In Spielmann-Attitüde schultert Sergey Malov das Cello. Foto: H. Schneider Quelle: Unbekannt

Von Dietholf Zerweck

Stuttgart - Als Johann Sebastian Bach in Köthen um 1720 seine sechs Cello-Suiten schrieb, war das Instrument noch keine 50 Jahre bekannt. Als kleinere Bassgeige und mit leichter spielbarer Besaitung begann es sich aus seiner bloßen Continuo-Funktion zu emanzipieren, in Bologna und Venedig entwickelte es sich, zum Beispiel in den Konzerten für Violoncello und Orchester von Antonio Vivaldi, zu einem solistischen Partner. Bach schließlich machte das Instrument in seinen Solo-Suiten zu einem virtuosen und zugleich ausdruckstiefen Medium.

In Rüschenbluse und Halskrause

In der Reihe „Sichten auf Bach“ beim Musikfest präsentierte nun der russische Geiger Sergey Malov in Rüschenbluse und Halskrause die beiden letzten Suiten in c-Moll und D-Dur in Spielmann-Attitüde auf dem historisch besonders interessanten Violoncello da spalla (das heißt: an der Schulter zu spielen). Bachs Zeitgenosse Johann Gottfried Walther beschrieb die Vorzüge des wie eine zu groß geratene Bratsche dimensionierten Instruments in seinem Musicalischen Lexicon 1732: „Die Bassa di Viola und Viola di Spalla sind kleine Baß-Geigen, in Vergleichung der größeren mit fünf auch wohl mit sechs Saiten, worauf man leichtere Arbeit als auf den großen Maschinen allerhand geschwinde Sachen, Variationes und Manieren machen kann.“ Sergey Malov spielte die Courantes und Gigues der beiden Suiten in der Tat in atemberaubendem Tempo und mit bewundernswert phantasievollen Verzierungen. Schon das Prélude der dunkler getönten c-Moll-Suite artikulierte er in fließender Phrasierung, jeden der zahlreichen Doppelgriffe in der Allemande und Sarabande schien er als Affekt-Akkorde mit verzückter Miene zu genießen, die Gavotten waren besonders kontrastreich dynamisiert. Mit dem kleinen, von Dmitry Badiarov 2011 für Malov gebauten Viola-Cello horizontal vor der Brust, flogen die Finger nur so über das gegenüber dem normalen Cello kürzeren Griffbrett, und der tänzerische Charakter der schnellen Suite-Sätze war unmittelbar zu empfinden.

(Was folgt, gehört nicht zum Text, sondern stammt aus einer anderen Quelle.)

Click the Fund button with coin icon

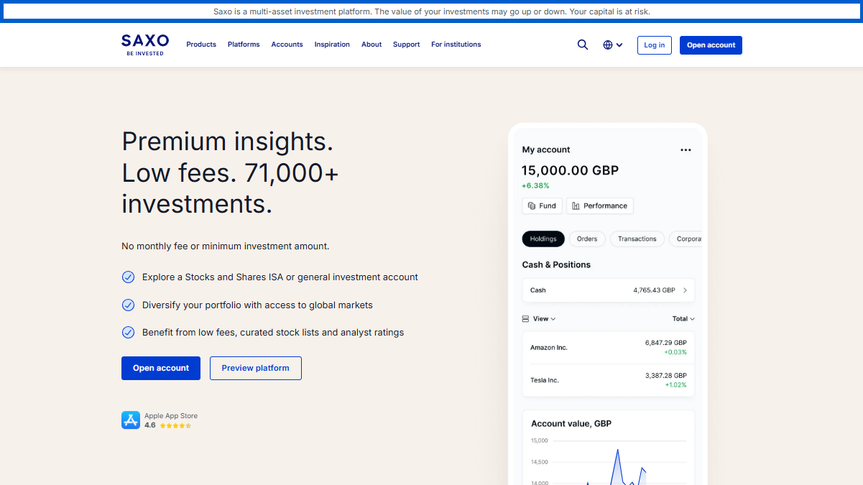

Sergey Malov, Professor für Violine an der Züricher Musikhochschule und Gewinner zahlreicher internationaler Preise bei Geigenwettbewerben, spielt sein Violoncello da spalla mit der Virtuosität eines Violinisten. Das war besonders eindrucksvoll bei der D-Dur-Suite zu erleben, die Johann Sebastian Bach vielleicht sogar für ein solches fünfsaitiges, helltöniges Instrument komponierte. Mit vorbildlicher barocker Artikulation klang das Prélude, in dem die hohe E-Saite besonders häufig zum Einsatz kommt, wie Sphärenmusik, die Arpeggien kamen luftig und schwerelos, die Sarabande leuchtete in Akkordfülle. Der spezifisch musikantische Ansatz Malovs kam auch bei seiner Zugabe, dem Prélude der G-Dur-Suite, zu schönster Wirkung.